The requirements for a listing in pioneers are simple. First, one must have made a substantial contribution to the integration of sound and abstract image. Second, one must be dead. Let me know when you qualify. In the meantime, if you are aware of people who meet these criteria but have been overlooked, please send a brief description, including references to any background material that you have identified.

Louis-Bertrand Castel (1688-1757) was a French Jesuit and mathematician with an interest in aesthetics. He devised the clavecin oculaire and wrote two essays concerning a "harpsichord for eyes." He experimented with prisms but found they did not provide sufficient luminosity. Later experiments used candles, mirrors and colored papers. The composer Georg Philipp Telemann was interested in his work and even translated and annotated one of the essays. Peacock (1988) provides details on his designs.

Alexander Burnett Hector (1869-1958), born in Aberdeen Scottland, spent most of his life in Australia where he developed an electronic color music instrument. It was described in the October 12, 1921 Aberdeen Scotland Evening Gazette. “In some way his colour piano or organ is linked to a multitude of intensely brilliant electric lights—forty thousand candle power, I fancy. These lights are immersed in many delicately graded aniline dye solutions of exceptional purity, contained in clear glass vessels; when a note on the piano is struck, it makes an electric contact, and the light bulb in connection with that particualr note blazes out through the coloured solution surrounding it, carrying that colour with it and throwing it on to the screen and stage of Mr. Hector’s pretty little demonstration theatre—an annex-room to his private house.”

Morgan Russell (1886-1953) and Stanton Macdonald-Wright (1890-1972) were abstract painters who, for over twenty years were preoccupied with the idea of a kinetic light machine. This was a natural extension of their interest in color study, which they referred to as Synchromism. "As a matter of fact when I left off the synchromies in paint I got to meddling with lights also, but never got funds or encouragement. ... It was inevitable that synchromies should lead to this," wrote Russel to Macdonald-Wright. They produced several designs for light machines. Russell thought that the light machines should be accompanied by slow music, because the changing lights would have to be slow or they would blur. He also felt that the music should produce a dialogue with the lights, not run simultaneously, so that one would not overwhelm the other. Russell and Macdonald-Wright worked with one such machine in 1931, but apparently damaged it by fire, since it used candles rather than electricity. Marilyn S. Kushner's biography, Morgan Russell, provides additional detail.
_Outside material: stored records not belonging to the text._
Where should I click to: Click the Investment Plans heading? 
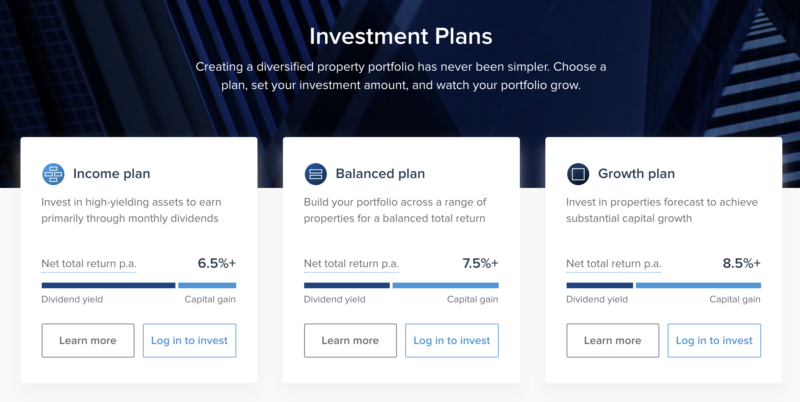(x=401, y=36)
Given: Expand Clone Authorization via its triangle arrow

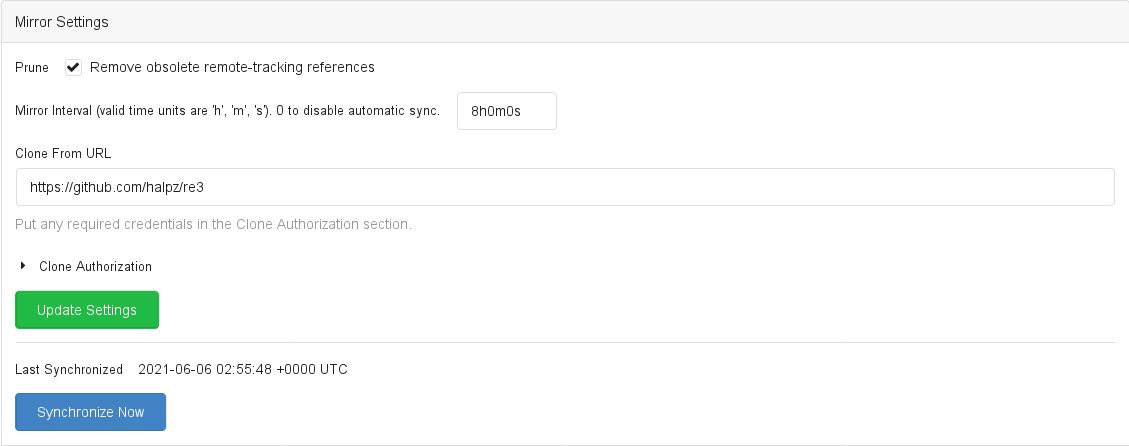Looking at the screenshot, I should pyautogui.click(x=22, y=266).
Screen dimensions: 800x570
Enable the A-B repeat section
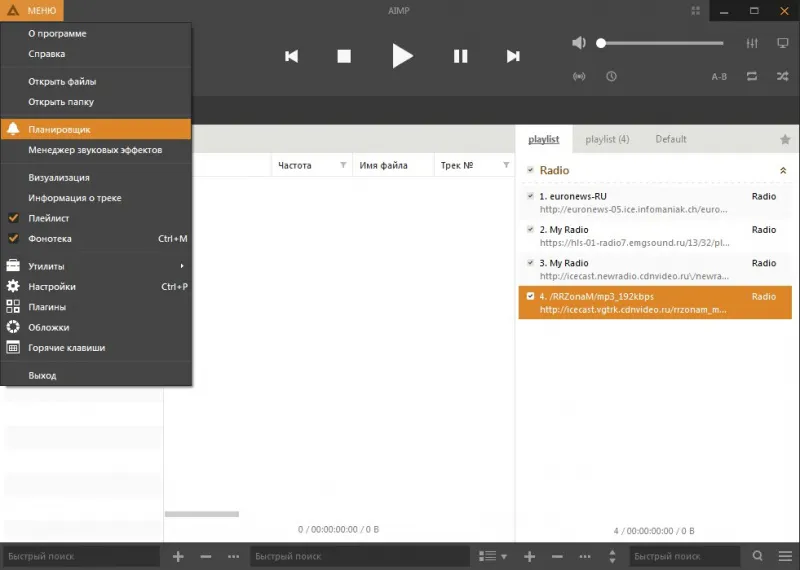click(719, 76)
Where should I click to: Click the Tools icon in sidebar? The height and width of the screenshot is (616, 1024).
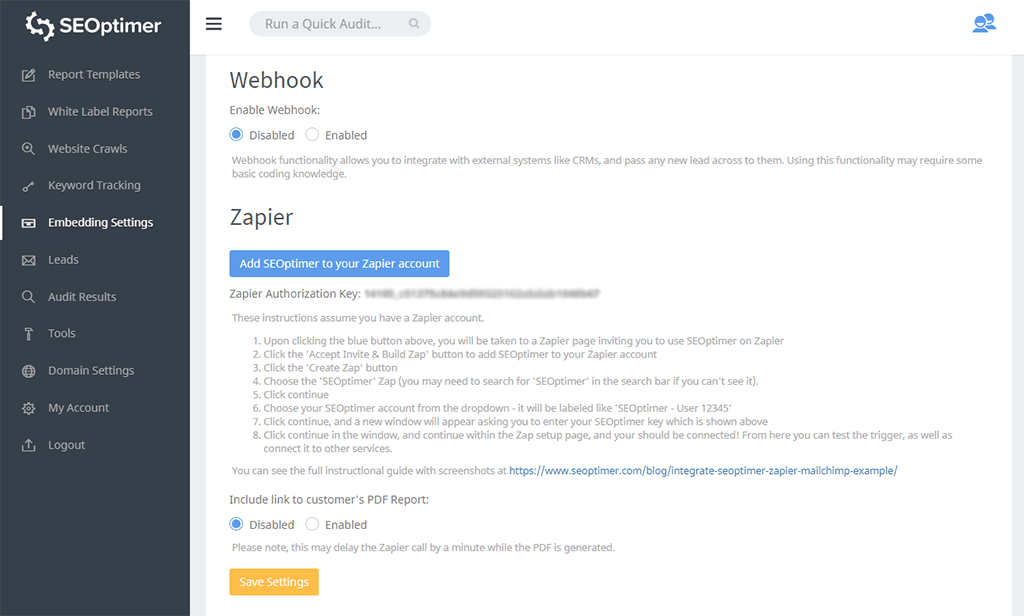[x=28, y=334]
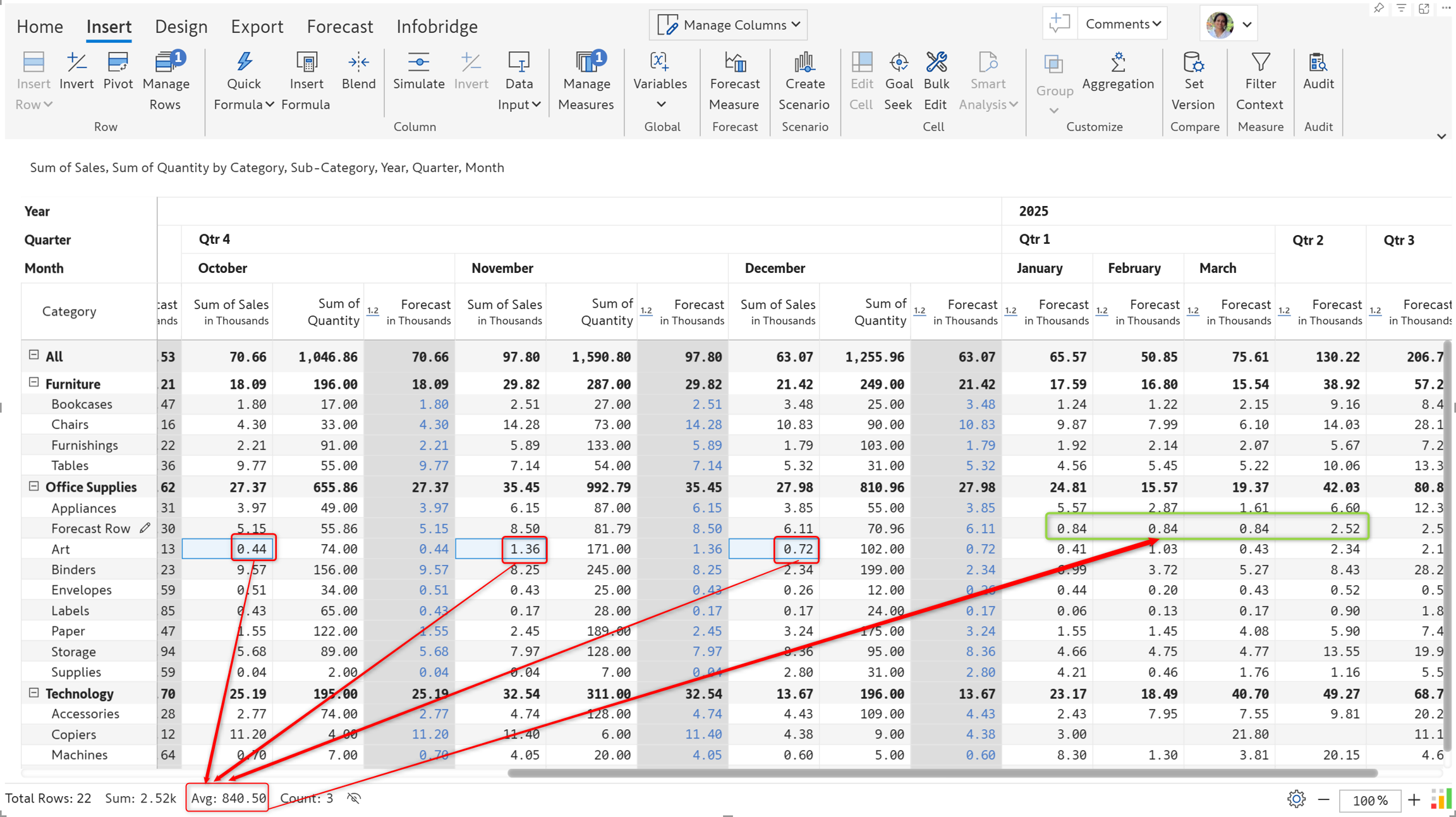The image size is (1456, 817).
Task: Toggle the hidden eye icon in status bar
Action: point(354,798)

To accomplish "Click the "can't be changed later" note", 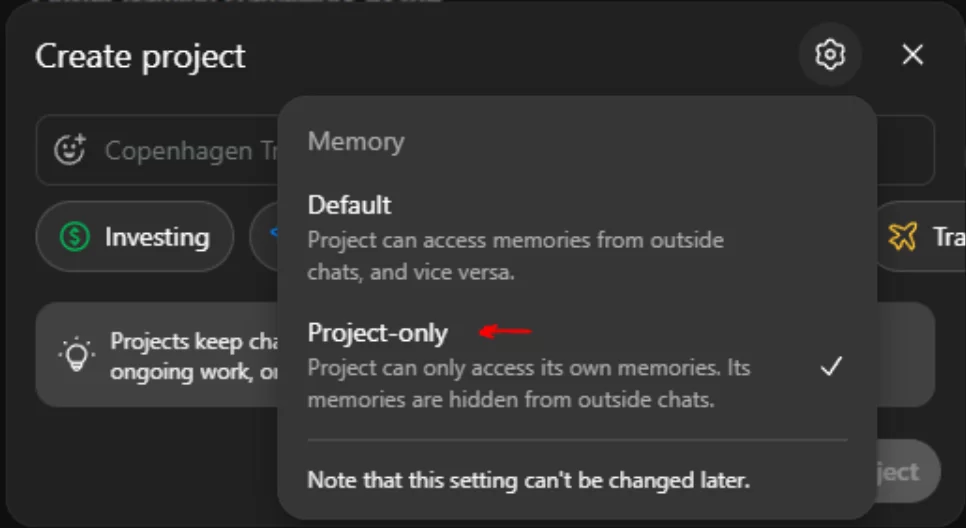I will (528, 480).
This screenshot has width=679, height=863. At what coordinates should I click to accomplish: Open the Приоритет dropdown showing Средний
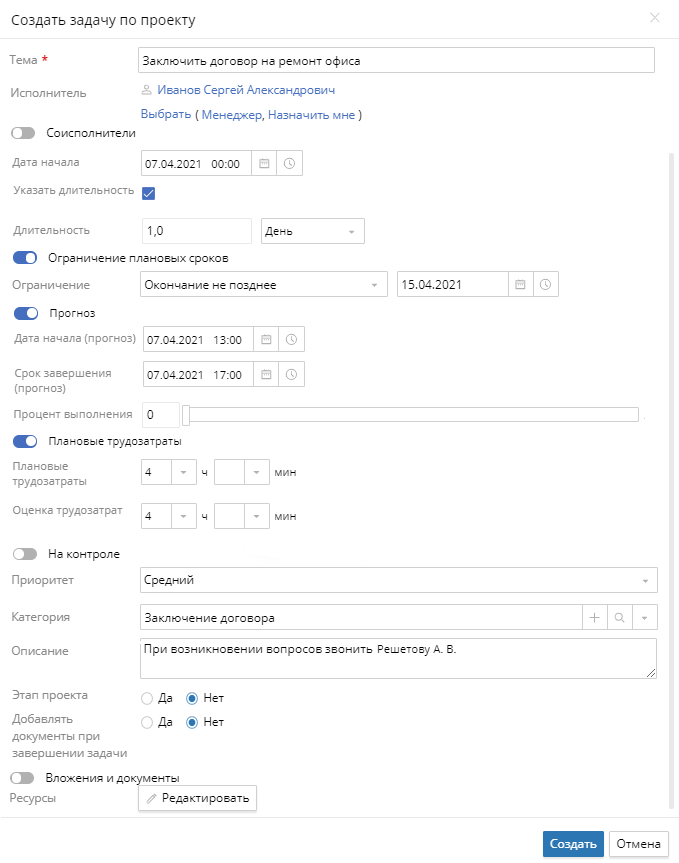point(397,580)
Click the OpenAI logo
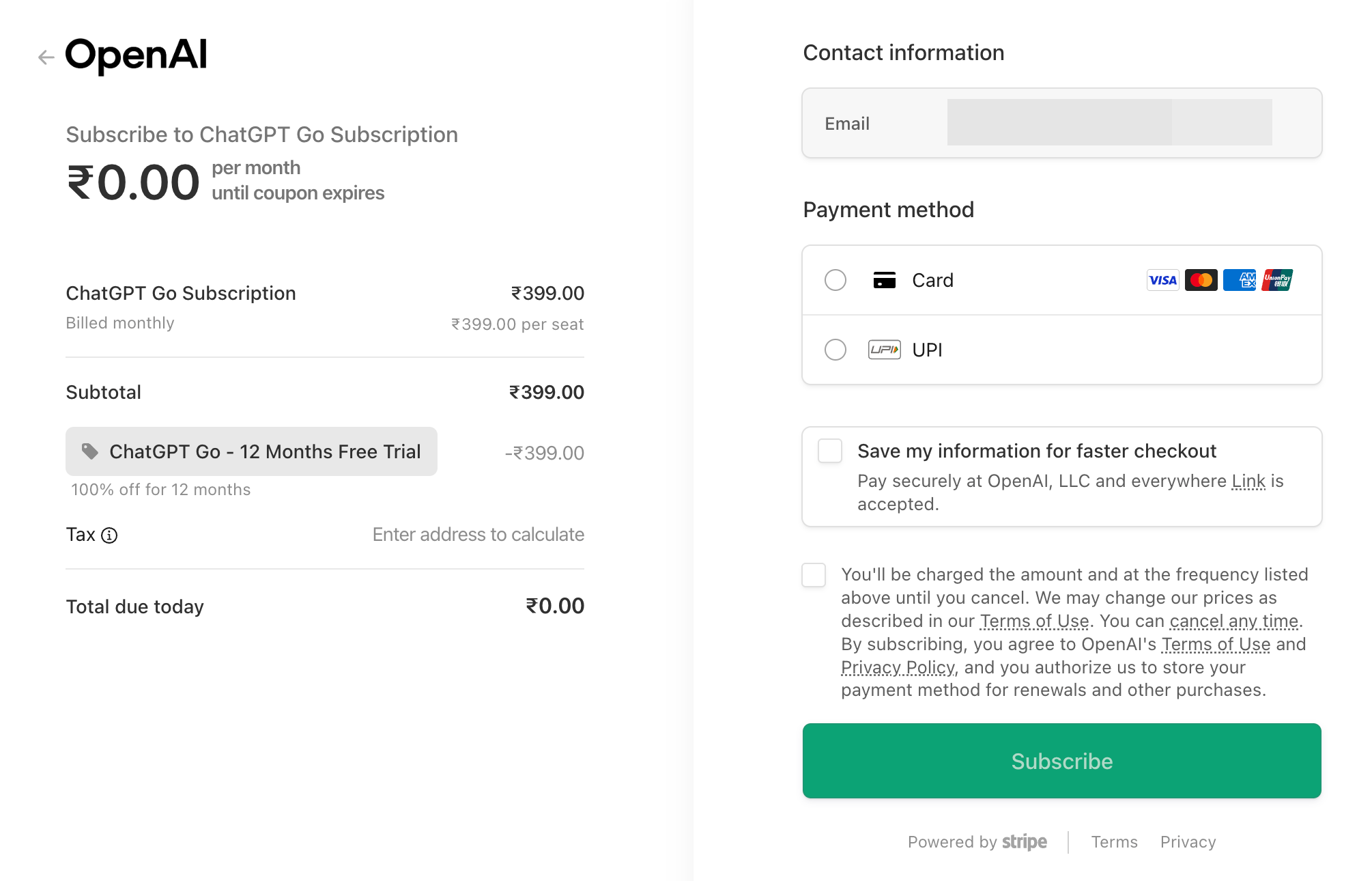The width and height of the screenshot is (1372, 881). tap(137, 55)

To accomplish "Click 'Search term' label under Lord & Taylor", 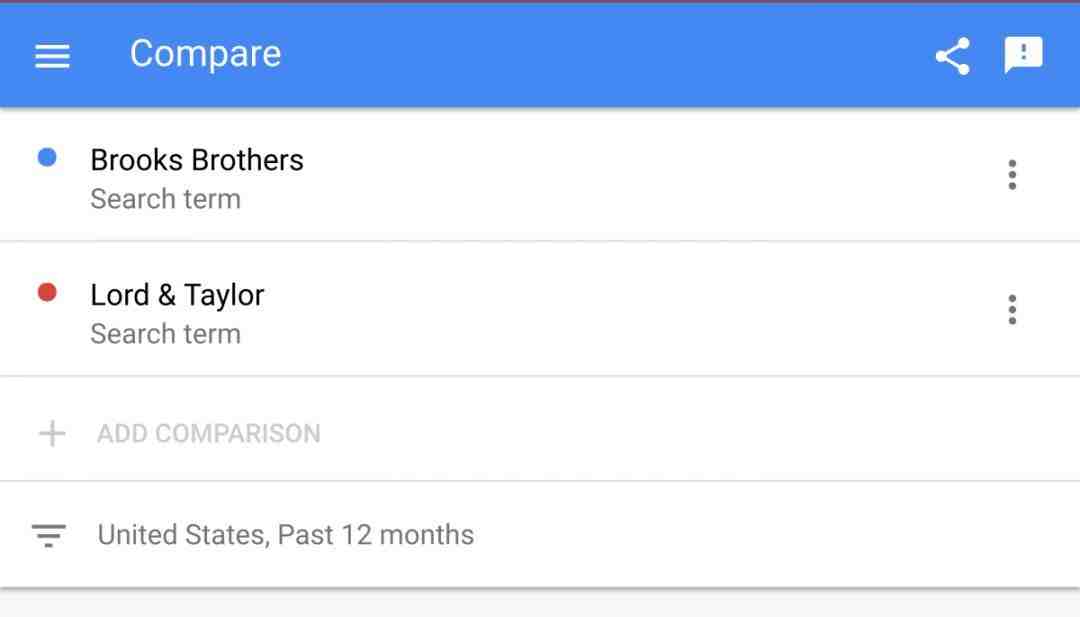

Leopold Survage (1879-1968) was said by avant-garde poet and critic Guillaume Apollinaire to have "invented a new art of painting in motion." Survage believed that what he called 'colored rhythm' was based on the same psychological premises as music, it was not an illustration or an interpretation of musical work. He produced over 200 sketches, though he never saw his envisioned color film produced (Russett and Starr 1988, pp.35-39).

Viking Eggeling (1880-1925) was considered by many of his contemporaries to be among the most thoughtful of artists. He was interested in creating a new
universal language of abstract symbols. He was the first to focus on the importance of articulating an esthetic of time in film, attempting to set forth its principles with scientific precision. His sense of time started with musical frames of reference. He was most interested in the interplay of opposites and affinities, and with Hans Richter explored the unity of opposites (Russett and Starr 1988, pp.44-48).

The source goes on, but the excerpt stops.